Since the beginning of the year, PNC Financial Services (NYSE:PNC) has had quite an outstanding performance, rising by around 30.20%, beating the S&P 500’s return of only 14.42%. Famous investors, including Richard Pzena, Brian Rogers and Mario Gabelli, have added more PNC Financial Services (NYSE:PNC) shares to their portfolios in the first quarter of 2013. Is PNC Financial Services (NYSE:PNC) still a sweet pick for us now? Let’s take a closer look.
Manage to grow even during the crisis
PNC Financial Services (NYSE:PNC) offers diversified financial services, including retail banking, corporate and institutional banking, and residential mortgage and asset management, serving several main markets such as Pennsylvania, New Jersey, Illinois, North Carolina and Florida. Indeed, PNC Financial Services (NYSE:PNC) had quite a powerful franchise across the U.S., with its footprint covering nearly 50% of the U.S. population. It ranked seventh in the U.S. in terms of deposits ($213 billion), and fifth in terms of branches (2,881), and ATMs (7,282).

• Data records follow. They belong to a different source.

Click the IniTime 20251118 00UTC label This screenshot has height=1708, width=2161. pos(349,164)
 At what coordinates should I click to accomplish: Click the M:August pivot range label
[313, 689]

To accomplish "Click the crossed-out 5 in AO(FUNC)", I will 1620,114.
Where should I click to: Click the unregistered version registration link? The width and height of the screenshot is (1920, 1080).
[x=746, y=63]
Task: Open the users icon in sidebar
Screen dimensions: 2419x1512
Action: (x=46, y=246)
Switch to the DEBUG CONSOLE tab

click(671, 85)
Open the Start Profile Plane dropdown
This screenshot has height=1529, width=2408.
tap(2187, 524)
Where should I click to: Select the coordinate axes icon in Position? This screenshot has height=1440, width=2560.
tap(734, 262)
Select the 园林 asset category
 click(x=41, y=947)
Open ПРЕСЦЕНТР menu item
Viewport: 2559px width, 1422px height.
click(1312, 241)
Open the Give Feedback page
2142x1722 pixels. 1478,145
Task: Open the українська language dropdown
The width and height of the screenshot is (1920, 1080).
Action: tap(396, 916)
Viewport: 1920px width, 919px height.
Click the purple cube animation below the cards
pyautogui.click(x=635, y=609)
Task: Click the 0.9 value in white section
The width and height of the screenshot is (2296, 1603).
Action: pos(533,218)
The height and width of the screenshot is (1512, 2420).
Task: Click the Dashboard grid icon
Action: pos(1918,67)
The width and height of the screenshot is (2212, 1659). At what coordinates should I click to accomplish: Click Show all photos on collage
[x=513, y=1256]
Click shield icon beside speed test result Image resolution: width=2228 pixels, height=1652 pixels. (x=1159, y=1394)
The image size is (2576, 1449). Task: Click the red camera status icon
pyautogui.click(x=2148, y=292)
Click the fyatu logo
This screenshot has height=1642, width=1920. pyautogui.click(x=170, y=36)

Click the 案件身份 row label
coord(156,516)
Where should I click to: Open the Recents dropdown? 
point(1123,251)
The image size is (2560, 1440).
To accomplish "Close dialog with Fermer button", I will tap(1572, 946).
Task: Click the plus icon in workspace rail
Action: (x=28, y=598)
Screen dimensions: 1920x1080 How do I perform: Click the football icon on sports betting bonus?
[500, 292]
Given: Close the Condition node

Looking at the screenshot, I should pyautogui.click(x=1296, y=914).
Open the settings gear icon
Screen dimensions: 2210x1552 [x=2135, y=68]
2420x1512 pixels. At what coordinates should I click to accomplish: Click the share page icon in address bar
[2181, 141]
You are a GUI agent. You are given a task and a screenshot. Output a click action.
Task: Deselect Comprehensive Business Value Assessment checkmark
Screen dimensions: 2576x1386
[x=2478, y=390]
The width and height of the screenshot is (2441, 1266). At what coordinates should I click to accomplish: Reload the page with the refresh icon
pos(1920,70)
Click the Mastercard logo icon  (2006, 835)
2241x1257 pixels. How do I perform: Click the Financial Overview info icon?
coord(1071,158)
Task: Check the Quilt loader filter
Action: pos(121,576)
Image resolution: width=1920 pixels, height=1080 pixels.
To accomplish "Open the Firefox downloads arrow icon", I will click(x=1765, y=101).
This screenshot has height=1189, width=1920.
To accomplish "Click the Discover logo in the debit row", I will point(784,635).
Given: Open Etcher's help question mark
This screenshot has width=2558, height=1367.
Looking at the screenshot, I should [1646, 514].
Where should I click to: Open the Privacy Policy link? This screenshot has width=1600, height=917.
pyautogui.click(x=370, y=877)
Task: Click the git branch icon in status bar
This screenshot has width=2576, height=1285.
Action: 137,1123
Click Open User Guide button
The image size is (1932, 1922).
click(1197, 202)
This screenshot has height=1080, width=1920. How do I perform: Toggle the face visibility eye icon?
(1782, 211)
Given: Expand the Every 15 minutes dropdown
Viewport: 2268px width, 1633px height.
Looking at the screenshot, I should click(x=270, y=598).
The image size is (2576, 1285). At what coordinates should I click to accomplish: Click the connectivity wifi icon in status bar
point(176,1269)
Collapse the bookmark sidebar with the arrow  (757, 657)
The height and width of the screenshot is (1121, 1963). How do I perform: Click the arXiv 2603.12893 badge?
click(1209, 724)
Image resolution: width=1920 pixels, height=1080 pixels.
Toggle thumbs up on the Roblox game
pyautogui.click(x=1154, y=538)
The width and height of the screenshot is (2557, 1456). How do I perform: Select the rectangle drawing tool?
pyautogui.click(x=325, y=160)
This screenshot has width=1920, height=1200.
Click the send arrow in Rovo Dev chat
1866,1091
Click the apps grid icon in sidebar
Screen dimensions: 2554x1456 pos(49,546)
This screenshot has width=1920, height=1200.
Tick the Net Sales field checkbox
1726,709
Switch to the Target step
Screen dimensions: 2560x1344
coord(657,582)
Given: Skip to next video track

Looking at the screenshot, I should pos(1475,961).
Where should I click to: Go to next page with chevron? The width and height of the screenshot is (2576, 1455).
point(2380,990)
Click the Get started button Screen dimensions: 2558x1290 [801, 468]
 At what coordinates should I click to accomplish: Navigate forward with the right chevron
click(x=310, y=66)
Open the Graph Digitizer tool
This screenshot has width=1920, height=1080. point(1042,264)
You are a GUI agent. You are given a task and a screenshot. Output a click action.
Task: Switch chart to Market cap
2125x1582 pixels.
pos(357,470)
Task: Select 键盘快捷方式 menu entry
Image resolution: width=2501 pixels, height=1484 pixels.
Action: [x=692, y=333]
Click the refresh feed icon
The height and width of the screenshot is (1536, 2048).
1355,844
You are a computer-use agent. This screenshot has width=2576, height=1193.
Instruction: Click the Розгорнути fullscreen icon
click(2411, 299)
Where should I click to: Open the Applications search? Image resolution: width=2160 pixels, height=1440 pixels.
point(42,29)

From 2008-2010 PNC Financial Services (NYSE:PNC) managed to increase its tangible book value per share by as much as 40%, higher than the tangible book value growth of Wells Fargo & Co (NYSE:WFC) at 25% and JPMorgan Chase & Co. (NYSE:JPM) at 22% during the same period. PNC also experienced the highest growth in its tangible book value in the period of 2009-2012. While its tangible book value per share increased by 97%, the tangible book value per share of Wells Fargo & Co (NYSE:WFC) and JPMorgan Chase & Co. (NYSE:JPM) rose by only 66% and 42%, respectively, in the past four years. In the first quarter of 2013, its loan loss reserves, including purchased impaired loans, was 2.45%, lower than JPMorgan Chase & Co. (NYSE:JPM)’s loan loss reserves of 2.85% but higher than Wells Fargo & Co (NYSE:WFC) loan loss reserve of 1.97%.
Concentrating on commercial lending
The majority of the company’s deposits, around $65.93 billion, were money market deposits. The demand deposits ranked second, with $34.34 billion while the retail certificates of deposits came the third with more than $26.6 billion. In 2012, its net interest income was $9.78 billion, with the net interest margin of 3.94%. What I like about PNC is its heavy lending in the commercial areas, including retail, manufacturing, healthcare, financial services, etc. The commercial loans were $83 billion, or 44.7% of the total loans. Home Equity was the second biggest loan category, with $35.92 billion in loans, while residential real estate and commercial real estate came in at only $15.24 billion and $18.65 billion, respectively.
Highest earnings valuation among its much bigger peers
PNC is trading at $75.90 per share, with a market cap of $40.20 billion. The market values PNC at around 11 times its forward earnings and 1.08 times its book value. Compared to JPMorgan Chase & Co. (NYSE:JPM) and Wells Fargo & Co (NYSE:WFC), PNC has the highest earnings valuation. JPMorgan Chase & Co. (NYSE:JPM) is trading at $54 per share, with a market cap of $204.60 billion. The market values JPMorgan Chase & Co. (NYSE:JPM) cheaper, at 9.04 times its forward earnings and 1.04 times its book value. JPMorgan Chase & Co. (NYSE:JPM) has the global leading position in Consumer & Business Banking, Mortgage Banking and Card, Merchant Services & Auto. The company reported that it was the #1 in ATM network and #2 in branches. It also holds the #2 spot in mortgage origination and is the biggest credit card issuer in the U.S. In the first quarter 2013, its net interest margin stayed at 2.37%. JP Morgan’s capital plan had been approved by the Fed to buy back as much as $6 billion in shares through the first quarter of next year, yielding as much as 2.93% for its shareholders. Moreover, JP Morgan also announced that it would raise its quarterly dividend from $0.30 per share to $0.38 per share, pushing the annualized dividend to $1.52 per share. The dividend yield is 2.8% at its current trading price.